Les 20 toiles du peintre franco-algérien Bilal Hamdad exposées au Petit Palais à Paris font entrer la vie d’aujourd’hui à Paris au musée !
5 toiles (Café des Anges, Immersion nocturne, Lueur d’un soir, Reflets, Lueur d’un soir II) représentent des restaurants et cafés avec les personnes attablées en terrasses ou à l’intérieur, accompagnées de leurs chiens, prises dans leurs conversations ou perdues dans leurs pensées !

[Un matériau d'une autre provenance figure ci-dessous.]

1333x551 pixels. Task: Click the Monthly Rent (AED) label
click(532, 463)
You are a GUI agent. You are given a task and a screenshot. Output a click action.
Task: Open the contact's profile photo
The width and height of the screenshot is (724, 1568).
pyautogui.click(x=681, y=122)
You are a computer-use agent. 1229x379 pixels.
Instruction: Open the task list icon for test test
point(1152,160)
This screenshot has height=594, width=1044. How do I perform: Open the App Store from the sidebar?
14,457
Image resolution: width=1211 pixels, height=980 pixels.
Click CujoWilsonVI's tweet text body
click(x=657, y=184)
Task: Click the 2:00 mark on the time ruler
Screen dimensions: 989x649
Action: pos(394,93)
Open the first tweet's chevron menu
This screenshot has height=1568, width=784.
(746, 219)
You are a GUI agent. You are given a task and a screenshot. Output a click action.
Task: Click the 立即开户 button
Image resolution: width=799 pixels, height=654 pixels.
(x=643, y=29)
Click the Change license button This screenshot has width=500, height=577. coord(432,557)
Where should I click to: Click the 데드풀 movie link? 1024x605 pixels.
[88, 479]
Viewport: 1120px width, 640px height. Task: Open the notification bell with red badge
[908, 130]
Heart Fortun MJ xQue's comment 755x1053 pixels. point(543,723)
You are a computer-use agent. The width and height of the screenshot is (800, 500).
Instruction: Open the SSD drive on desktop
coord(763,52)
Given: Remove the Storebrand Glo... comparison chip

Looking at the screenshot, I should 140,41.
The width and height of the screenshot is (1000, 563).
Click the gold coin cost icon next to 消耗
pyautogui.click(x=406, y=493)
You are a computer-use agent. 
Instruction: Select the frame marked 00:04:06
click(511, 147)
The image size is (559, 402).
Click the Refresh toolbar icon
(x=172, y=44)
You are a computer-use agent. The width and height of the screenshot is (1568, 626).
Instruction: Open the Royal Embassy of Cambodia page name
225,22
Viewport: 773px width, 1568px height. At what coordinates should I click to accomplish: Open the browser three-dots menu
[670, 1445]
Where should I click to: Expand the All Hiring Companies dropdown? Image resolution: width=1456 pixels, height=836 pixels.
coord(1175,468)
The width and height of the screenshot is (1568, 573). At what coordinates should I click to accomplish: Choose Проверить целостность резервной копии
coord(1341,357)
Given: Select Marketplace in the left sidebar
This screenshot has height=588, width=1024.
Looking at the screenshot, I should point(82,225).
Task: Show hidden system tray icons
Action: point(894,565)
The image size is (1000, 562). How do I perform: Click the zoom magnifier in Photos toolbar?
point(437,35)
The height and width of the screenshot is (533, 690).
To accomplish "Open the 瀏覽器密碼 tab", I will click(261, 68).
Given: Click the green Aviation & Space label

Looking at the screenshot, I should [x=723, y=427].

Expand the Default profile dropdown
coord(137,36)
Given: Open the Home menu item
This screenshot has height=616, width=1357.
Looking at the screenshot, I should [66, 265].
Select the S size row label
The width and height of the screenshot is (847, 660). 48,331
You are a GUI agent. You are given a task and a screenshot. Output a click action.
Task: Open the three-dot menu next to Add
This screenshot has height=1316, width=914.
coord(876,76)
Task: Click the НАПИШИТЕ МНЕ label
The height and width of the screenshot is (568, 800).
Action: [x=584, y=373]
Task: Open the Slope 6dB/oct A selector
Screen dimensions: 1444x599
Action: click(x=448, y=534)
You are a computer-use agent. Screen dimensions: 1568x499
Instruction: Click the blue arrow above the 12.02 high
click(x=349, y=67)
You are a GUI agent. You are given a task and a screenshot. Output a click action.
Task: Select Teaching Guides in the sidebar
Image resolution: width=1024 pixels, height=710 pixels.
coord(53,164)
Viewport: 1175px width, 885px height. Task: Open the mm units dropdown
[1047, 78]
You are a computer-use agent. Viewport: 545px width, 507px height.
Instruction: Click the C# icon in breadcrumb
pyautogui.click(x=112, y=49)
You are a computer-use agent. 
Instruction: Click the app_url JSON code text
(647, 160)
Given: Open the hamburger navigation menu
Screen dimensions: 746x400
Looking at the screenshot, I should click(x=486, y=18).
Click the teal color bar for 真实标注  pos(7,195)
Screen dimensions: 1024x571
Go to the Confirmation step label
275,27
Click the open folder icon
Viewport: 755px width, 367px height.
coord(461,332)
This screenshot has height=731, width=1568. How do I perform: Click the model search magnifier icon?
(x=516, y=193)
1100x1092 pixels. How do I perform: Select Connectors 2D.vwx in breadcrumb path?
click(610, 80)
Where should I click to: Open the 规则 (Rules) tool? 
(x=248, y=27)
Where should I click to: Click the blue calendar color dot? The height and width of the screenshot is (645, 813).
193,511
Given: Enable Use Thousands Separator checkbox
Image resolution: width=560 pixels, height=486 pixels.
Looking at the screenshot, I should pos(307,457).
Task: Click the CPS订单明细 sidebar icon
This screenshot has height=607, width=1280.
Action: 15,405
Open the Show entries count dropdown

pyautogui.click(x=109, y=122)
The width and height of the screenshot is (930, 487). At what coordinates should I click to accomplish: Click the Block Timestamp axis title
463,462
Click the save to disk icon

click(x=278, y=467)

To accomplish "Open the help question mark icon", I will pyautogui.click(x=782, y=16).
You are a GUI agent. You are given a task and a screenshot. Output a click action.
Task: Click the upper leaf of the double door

C’est l’art de vivre à Paris qui se dessine sous nos yeux avec les serveurs, les clients paisibles, le vendeur de roses, nos boissons du moment (bière, spritz, vin blanc, café…), un client qui déguste un œuf sur le plat !
Les toiles de Bilal Hamdad côtoient sans pâlir les grands formats des œuvres exposées dans les galeries comme celles de Courbet, Manet, Vélasquez, Monet. On y voit d’autres scènes de rues parisiennes avec des foules métissées comme la sortie de métro de Barbes (Rive Droite) avec des vendeurs ambulants comme celui du maïs grillé, des scènes d’attente dans le métro (L’attente, Le mirage), un gamin à trottinette (Garçon sur trottinette), des jeunes femmes et hommes d’aujourd’hui (Olivia, Tamara, Louise, Birane).
Il y a un jeu d’échos, de reflets et d’inspirations dans ses œuvres avec les artistes du passé comme « L’odalisque » à François Boucher, « Sérénité d’une ombre » à Edouard Manet, ou « L’Angélus » à Jean François Millet. Avec « Nuit égarée » et « L’horizon », il rend hommage aux migrants morts dans une représentation de corps flottants.
Cet entrechoque entre l’histoire de l’art et les tragédies évoquent « L’Ophélie » de John Everett Millais. J’ai apprécié cette exposition car c’est la première fois que je me retrouve mon époque dans les œuvres exposées, où j’ai les repères de mon quotidien pour les décrypter et les apprécier.